We were in the kitchen and I was cleaning up after dinner. Actually, just about any story of mine can start that way because I spend a lot of my day cleaning up after some meal or snack. This was dinner, though, and it’s one of the more involved cleaning processes. I had to wipe down the table and high chairs, sweep the floors, and get all the dishes from the day loaded into the washer. My kids are pretty used to this. I call it the bedtime train. It starts at dinner time and it doesn’t stop until goodnight kisses. We have a rhythm. It’s efficient.
Then it began to rain. Daniel asked for his umbrella and Lila went to get hers. They stood out there in wonder. Then the rain picked up. It was warm and loud and heavy. Even I had the urge to just run out there and feel it, but the kids stayed put. I yelled out to the kids through the screen, my hands bubbly with dishwater, “Leave the umbrellas! Leave the boots! Just go play!”
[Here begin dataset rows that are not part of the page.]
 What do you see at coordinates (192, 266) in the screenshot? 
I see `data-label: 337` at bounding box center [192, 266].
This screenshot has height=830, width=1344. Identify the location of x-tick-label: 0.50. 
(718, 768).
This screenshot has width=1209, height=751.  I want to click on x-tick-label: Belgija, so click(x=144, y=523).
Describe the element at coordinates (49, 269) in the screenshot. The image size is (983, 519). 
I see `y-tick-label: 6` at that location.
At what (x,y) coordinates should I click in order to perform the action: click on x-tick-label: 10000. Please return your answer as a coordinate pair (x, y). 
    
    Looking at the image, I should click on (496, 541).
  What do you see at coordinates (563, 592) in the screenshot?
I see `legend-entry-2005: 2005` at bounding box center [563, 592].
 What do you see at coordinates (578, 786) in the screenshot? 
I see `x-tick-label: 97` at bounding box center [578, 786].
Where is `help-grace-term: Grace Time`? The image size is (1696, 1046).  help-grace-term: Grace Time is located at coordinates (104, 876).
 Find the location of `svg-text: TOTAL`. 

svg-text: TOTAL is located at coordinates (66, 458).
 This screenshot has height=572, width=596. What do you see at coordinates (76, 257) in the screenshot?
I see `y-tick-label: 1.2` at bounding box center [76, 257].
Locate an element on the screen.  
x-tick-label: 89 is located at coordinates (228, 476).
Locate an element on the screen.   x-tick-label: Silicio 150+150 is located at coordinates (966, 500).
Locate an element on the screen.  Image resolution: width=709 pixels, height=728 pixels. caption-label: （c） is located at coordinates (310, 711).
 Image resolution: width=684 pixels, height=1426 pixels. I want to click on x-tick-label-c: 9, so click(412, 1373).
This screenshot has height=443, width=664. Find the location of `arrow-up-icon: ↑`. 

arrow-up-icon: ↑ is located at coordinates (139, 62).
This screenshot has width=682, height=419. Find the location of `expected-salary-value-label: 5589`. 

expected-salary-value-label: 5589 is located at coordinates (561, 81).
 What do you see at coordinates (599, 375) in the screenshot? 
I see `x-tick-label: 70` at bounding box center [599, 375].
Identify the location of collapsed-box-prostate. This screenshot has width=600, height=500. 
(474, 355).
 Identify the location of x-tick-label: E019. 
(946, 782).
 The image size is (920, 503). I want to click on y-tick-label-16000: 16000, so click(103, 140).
Hesitation. Worry. Restraint.
What? Come on kids, go be kids! Even with my permission, they couldn’t let go. Were they afraid to get messy? Did they think they’d get in trouble?
In everything you do, you teach.
I realized that I couldn’t tell them to go be free while I stayed stuck in my routine and efficiency. This is something I needed to do alongside them. So, I turned off the water, ran out the back door, and didn’t stop until I heard them squealing with laughter behind me.
We stayed out there, chasing each other around, soaked to the bones with wild smiles. I kept catching them gauging my response, watching, taking notes. So, I made sure to throw my hands and head to the sky and try to taste the rain.
When I looked back down, they were doing the same.